* _Aim of the exercise_
Go line by line through the data and copy those with the word "click".

* _The data_
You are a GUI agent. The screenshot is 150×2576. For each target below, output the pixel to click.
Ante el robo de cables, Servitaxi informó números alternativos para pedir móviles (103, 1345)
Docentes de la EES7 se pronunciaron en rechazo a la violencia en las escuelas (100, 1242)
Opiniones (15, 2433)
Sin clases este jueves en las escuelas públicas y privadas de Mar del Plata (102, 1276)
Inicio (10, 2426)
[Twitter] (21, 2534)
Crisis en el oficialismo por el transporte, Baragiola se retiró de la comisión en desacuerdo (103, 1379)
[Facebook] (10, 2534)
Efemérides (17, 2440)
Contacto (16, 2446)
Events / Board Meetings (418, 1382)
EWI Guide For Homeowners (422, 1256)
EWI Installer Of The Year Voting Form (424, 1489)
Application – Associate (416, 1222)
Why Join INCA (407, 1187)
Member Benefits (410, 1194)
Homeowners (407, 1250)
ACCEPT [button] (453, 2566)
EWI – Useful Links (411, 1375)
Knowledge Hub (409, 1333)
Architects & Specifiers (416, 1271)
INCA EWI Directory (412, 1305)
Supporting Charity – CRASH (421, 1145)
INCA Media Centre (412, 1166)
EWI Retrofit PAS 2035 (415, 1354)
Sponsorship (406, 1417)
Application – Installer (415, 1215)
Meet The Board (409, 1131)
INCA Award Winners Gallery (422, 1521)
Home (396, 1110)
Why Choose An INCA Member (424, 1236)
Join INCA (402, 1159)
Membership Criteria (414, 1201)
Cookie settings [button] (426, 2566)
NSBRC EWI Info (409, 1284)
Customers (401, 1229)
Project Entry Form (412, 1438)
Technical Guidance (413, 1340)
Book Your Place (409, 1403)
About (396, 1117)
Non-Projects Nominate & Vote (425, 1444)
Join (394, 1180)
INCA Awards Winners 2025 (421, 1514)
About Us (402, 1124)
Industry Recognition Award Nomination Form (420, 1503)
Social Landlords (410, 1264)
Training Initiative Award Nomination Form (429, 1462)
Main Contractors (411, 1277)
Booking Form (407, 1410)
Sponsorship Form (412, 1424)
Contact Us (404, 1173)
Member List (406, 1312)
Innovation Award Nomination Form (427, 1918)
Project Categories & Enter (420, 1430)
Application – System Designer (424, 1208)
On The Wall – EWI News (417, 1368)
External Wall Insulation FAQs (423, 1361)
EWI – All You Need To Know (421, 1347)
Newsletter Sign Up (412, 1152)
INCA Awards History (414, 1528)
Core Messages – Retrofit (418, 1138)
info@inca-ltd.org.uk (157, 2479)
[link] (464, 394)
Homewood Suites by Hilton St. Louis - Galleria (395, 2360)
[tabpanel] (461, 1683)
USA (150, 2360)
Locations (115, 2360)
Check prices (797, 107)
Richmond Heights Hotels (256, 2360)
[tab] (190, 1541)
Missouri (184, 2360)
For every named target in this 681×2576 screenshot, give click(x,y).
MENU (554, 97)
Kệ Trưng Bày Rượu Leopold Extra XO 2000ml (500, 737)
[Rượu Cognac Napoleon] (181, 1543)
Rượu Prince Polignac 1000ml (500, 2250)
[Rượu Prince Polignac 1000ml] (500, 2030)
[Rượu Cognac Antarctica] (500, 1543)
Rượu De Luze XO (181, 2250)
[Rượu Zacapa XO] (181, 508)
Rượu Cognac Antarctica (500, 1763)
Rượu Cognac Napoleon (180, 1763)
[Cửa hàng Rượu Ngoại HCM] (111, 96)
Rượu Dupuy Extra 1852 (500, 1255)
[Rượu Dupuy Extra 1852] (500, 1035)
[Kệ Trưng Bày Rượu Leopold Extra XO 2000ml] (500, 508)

* _Output for this task_
You are a GUI agent. The screenshot is 150×2576. For each target below, output the pixel to click.
For every named target in this 681×2576 screenshot, give click(x,y).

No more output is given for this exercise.